Data Synthesis for Tool Use

So here, the researchers have three stages:

(1) Create a repository of tool specs from real-world tools and LLM tools.	To create this repository, there were 2 ways tools were sourced: (1) They fetched 3000+ MCP tools from GitHub repositories. (2) They used methods presented in WizardLM (“creating large amounts of instruction data with varying levels of complexity using LLM instead of humans”) to “evolve” synthetic tools.
(2) Generate an agent for each tool-set sampled from the tool repository for some task	Researchers create thousands of diverse agents by combining system prompts with various tools. Tasks and evaluation rubrics were created for each agent configuration.
(3) Generate trajectories for each agent and task	The researchers created simulated environments where tool calls were executed and persistent state was maintained. They logged interactions between synthetic user agents and tool-using agents as multi-turn trajectories, retaining only those interactions that were successful according to predefined rubrics.

Kimi K1.5: Scaling Reinforcement Learning with LLMs demonstrated the effectiveness of innovative approaches in scaling RL. RL is believed to exhibit superior token efficiency and generalization than SFT and therefore a worthwhile area of optimization. In this section, we’re going to look at K2’s Verifiable Rewards Gym (Section 3.2.1 of the Tech Report) and rubrics for non-verifiable rewards.

Verifiable Rewards

Reinforcement Learning with Verifiable Rewards (RLVR) employs simple, rule-based functions to evaluate the accuracy of a model’s responses.

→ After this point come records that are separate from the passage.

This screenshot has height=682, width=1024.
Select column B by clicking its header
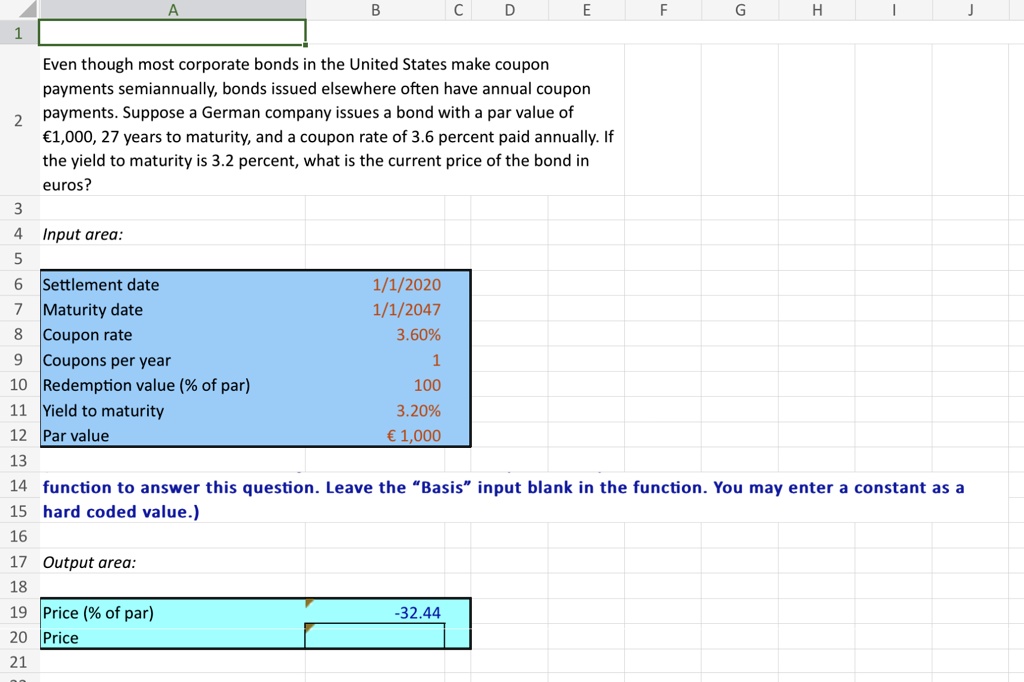(x=375, y=9)
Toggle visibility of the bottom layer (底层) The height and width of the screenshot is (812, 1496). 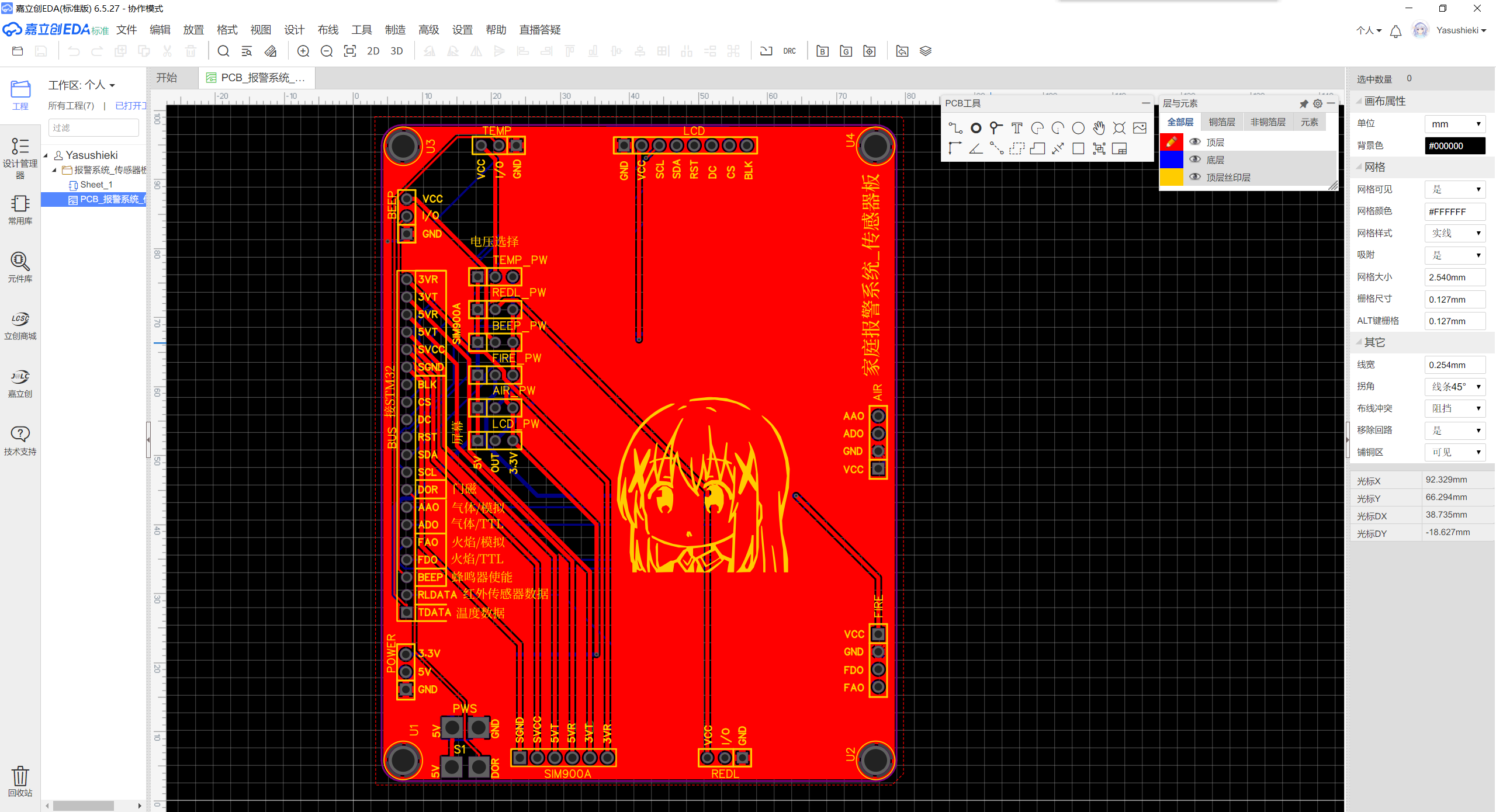[1196, 159]
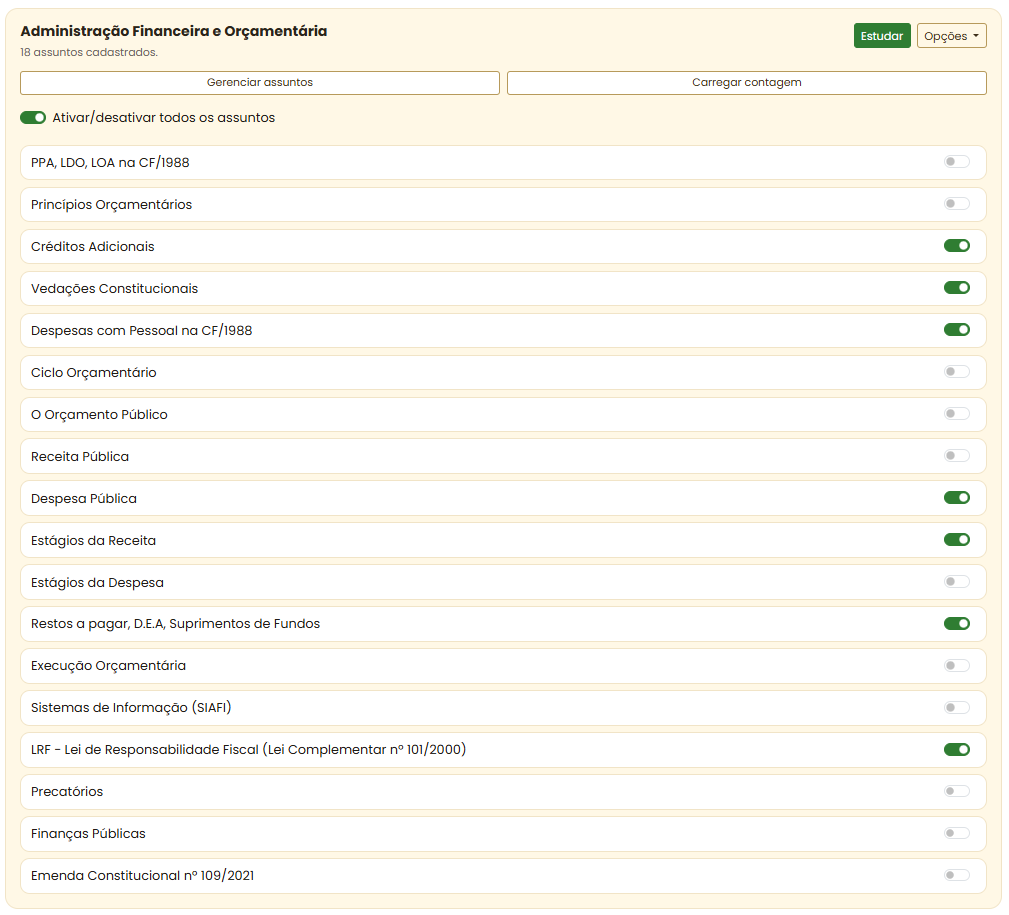
Task: Enable the PPA, LDO, LOA na CF/1988 toggle
Action: [x=956, y=162]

It uses a binary reward system, assigning a 1 for correct outputs and a 0 for incorrect ones - where, in the case of Kimi K2, the predefined criteria could be as straightforward as passing the test cases for a coding problem.

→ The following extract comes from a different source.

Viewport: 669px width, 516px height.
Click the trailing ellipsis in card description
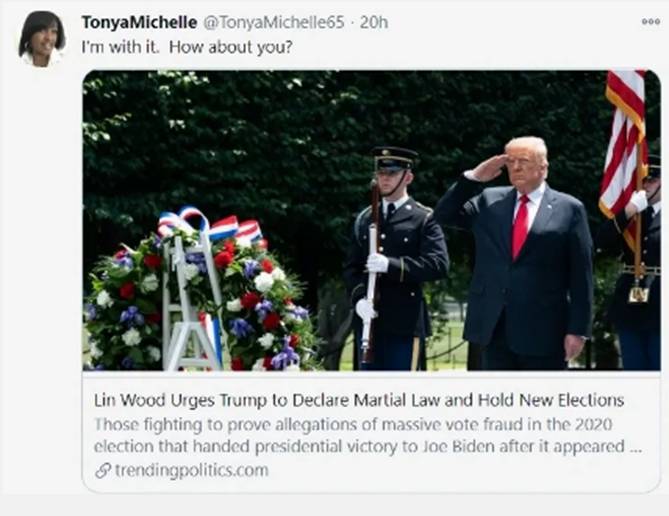(x=635, y=448)
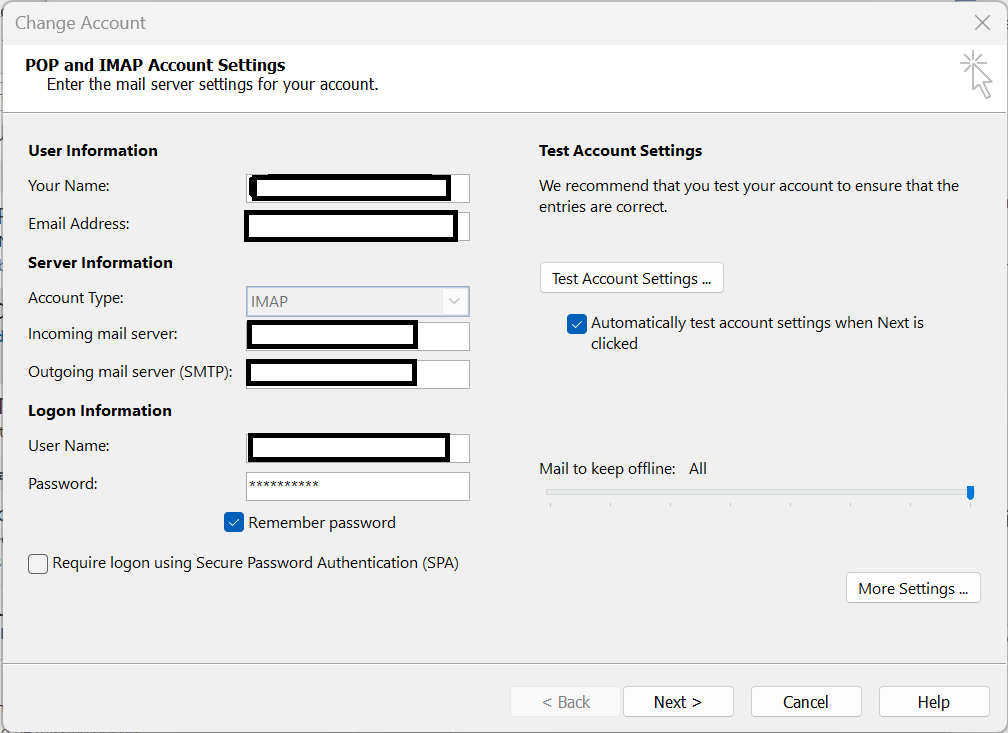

Moonshot extended this idea into a Verifiable Rewards Gym - an extensible collection of task templates with well-defined evaluation logic, comprised of datasets in domains depicted in the table below:

Non-verifiable Rewards

A self-critic reward is used for tasks that rely on subjective preferences such as, creative writing and open-ended question answering, where K2 performs pairwise comparison on its own outputs.

Rollouts

In reinforcement learning and agent development, rollouts refer to the process of running an agent through episodes or sequences of interactions with an environment to collect experience data.
During a rollout, the agent follows its current policy to take actions in the environment, receives observations and rewards, and continues until the episode terminates (either naturally or after a maximum number of steps). This generates a trajectory or sequence of state-action-reward tuples that can be used for learning.

Here, on-policy rollouts with verifiable rewards were used to iteratively update the critic, improving its evaluation accuracy on the latest policy. In other words, verifiable rewards were used to improve the estimation of non-verifiable rewards.

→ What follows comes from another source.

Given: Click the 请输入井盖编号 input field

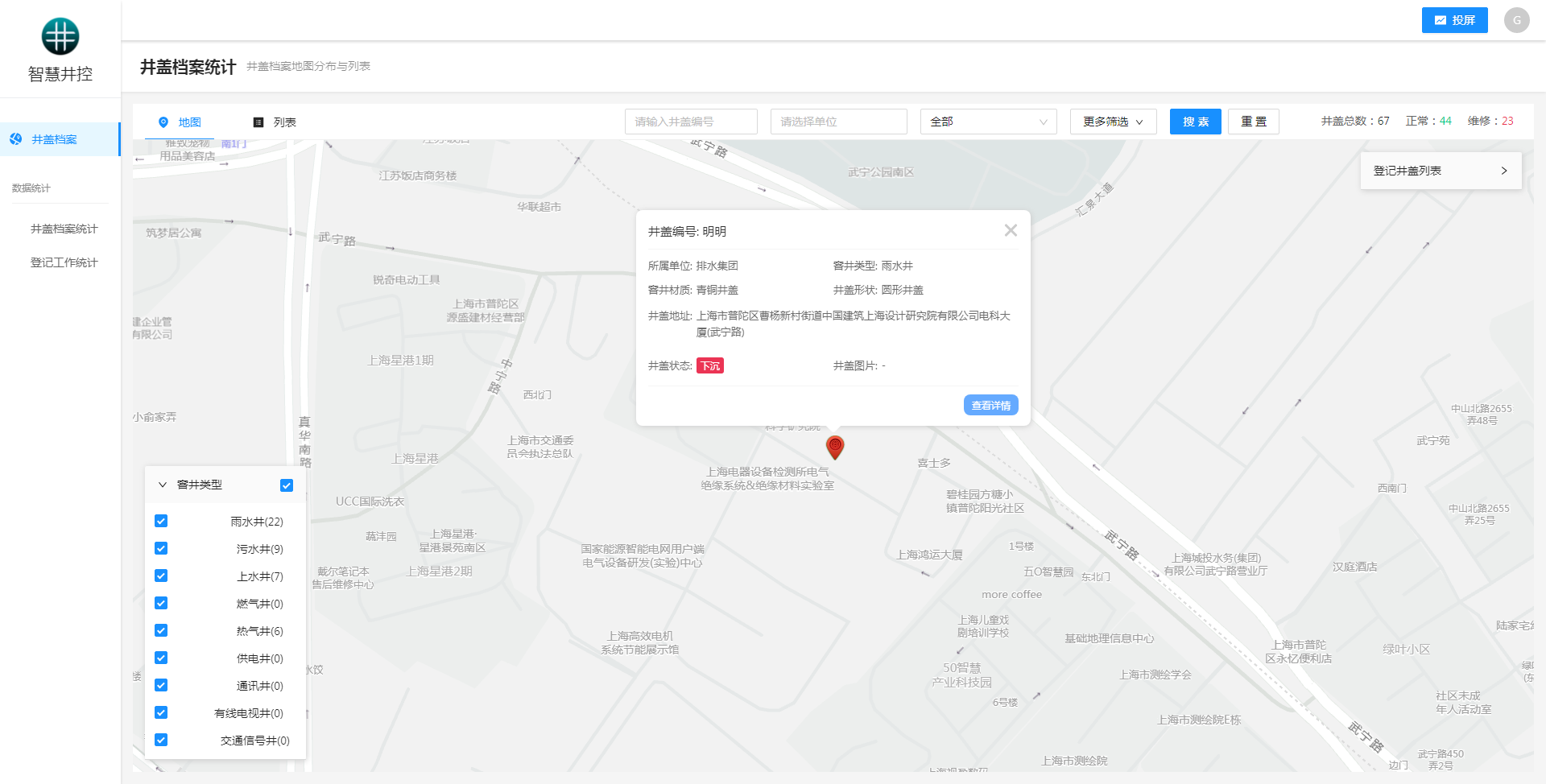Looking at the screenshot, I should (x=691, y=122).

For those who want to improve their intuition around Reinforcement Learning, we’re fans of the Hugging Face Deep Reinforcement Learning Course.

Note:
We didn’t cover RL infrastructure in this article (this article will be updated soon) and encourage those curious to read the Kimi papers (K1.5, section 2.6 and K2, section 3.3 and Appendix G) in the mean time.

By combining large-scale synthetic tool-use data for SFT with both verifiable and self-critic rewards for RL, Kimi K2 demonstrates a robust methodology for aligning model behaviour. This focus on post-training with agentic models, particularly within the “Era of Experience,” positions Kimi K2 as a notable model in the pursuit of more intelligent and adaptable AI systems.